This is a bit of a contentious post (that commit is comedy gold) but I think people talking about rails using coffeescript as the new default client-side language are missing the point that coffeescript doesn’t complement rails, it supersedes it.

I come from a biased position, since I’m known for front end development, but I’ve been doing rails since version 0.6, and most of my contract gigs have a ruby on rails component. Rails is a great tool for building middleware, and when it was invented it was a perfect solution.

2006

Common technology was MySQL and PHP. Front end development was pretty low-impact, mostly you generated html on the server and sent it to the client, sometimes you sent html fragment back and forth for some ajax-interactivity.

Into this environment, rails was amazing. It was a great framework for building apps, gave you conventions on how to structure your app, forms and data models. And then rails came out with the ajax helpers and people went crazy for it. Over time rails added excellent json support and people started using it to create pure json api sites (like twitter does these days), but fastforward to 2011…

2011

We now have pure json databases (couchdb, mongodb), localStorage and thousands of public APIs. And any truly modern app will probably be written in pure javascript (and rendering their static html by a node.js instance for disabled browsers). Into this environment, Rails makes less sense. If you’re building a facebook add-in, you can probably do it entirely using FBJS. If you’re using the foursquare api you can do that in the client, same with twitter. If you need to do an app that stores tonnes of data - get a free couchdb instance from couchone. If you need “web scale” - you can use amazon simple db.
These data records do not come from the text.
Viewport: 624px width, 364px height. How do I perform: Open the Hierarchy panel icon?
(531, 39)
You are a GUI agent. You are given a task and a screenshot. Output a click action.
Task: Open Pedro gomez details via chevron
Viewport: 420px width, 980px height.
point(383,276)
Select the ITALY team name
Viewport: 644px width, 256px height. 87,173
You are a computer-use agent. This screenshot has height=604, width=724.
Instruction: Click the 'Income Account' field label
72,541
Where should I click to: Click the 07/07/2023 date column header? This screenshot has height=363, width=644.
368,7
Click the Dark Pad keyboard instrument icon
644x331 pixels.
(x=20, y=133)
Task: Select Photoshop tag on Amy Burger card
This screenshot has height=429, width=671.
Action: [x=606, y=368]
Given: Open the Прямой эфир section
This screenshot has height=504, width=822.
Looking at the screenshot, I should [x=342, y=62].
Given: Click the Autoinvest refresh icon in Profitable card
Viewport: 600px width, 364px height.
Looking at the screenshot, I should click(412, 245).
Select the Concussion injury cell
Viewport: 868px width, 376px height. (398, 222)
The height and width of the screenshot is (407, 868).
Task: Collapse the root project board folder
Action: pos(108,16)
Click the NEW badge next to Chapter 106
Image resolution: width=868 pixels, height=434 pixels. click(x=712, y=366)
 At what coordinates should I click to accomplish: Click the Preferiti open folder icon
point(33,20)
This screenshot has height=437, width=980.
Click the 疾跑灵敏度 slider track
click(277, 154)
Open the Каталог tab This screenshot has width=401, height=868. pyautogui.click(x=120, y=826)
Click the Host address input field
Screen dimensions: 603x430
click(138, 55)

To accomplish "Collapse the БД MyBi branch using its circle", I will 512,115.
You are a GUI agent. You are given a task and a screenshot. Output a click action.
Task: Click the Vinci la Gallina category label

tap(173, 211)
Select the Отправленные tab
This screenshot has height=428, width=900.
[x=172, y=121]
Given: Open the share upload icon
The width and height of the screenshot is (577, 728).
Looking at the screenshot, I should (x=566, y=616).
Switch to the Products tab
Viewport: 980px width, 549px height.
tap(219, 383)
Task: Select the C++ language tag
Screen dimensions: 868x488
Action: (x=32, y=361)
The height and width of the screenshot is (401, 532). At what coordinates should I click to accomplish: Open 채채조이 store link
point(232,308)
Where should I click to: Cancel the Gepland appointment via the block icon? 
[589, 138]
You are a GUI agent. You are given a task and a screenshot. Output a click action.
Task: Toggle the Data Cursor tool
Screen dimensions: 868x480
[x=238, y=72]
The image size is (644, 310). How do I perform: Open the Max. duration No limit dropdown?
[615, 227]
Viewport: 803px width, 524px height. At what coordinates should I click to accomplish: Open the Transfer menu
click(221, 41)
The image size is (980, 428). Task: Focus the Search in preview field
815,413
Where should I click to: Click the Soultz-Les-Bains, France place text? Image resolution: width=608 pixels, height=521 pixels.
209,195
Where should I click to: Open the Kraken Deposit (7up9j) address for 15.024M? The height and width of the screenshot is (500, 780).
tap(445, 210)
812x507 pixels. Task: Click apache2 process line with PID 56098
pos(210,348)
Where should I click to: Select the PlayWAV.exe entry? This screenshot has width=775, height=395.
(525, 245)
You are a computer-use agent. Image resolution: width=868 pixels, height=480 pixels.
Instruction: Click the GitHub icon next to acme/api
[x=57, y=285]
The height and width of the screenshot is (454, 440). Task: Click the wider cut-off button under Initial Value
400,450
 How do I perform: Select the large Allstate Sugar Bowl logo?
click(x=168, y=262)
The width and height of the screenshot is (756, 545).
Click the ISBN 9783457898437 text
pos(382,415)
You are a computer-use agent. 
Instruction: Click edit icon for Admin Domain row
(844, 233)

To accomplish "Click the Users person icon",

Rails doesn’t need to feature in any of this. And although rails will live on forever (like php does), and it’ll probably adapt to it’s new role as an authentication and permissions layer between the client and the database, I would be surprised if a better solution doesn’t come along. It could be a more mature CouchDB authentication / permissioning framework, or Postgres might release a json interface and people go back to writing stored procedures to authenticate / secure requests.

Middleware is becoming less important

I’m sure its just a cyclical thing, we go back and forth between thin client to thick client architectures, but it seems to me that rails might be on the downswing, to be replaced by some hot new tech that takes less work to create pure javascript apps.

Note that I’m not saying node.js is going to replace rails. I think there’s less need for middleware these days.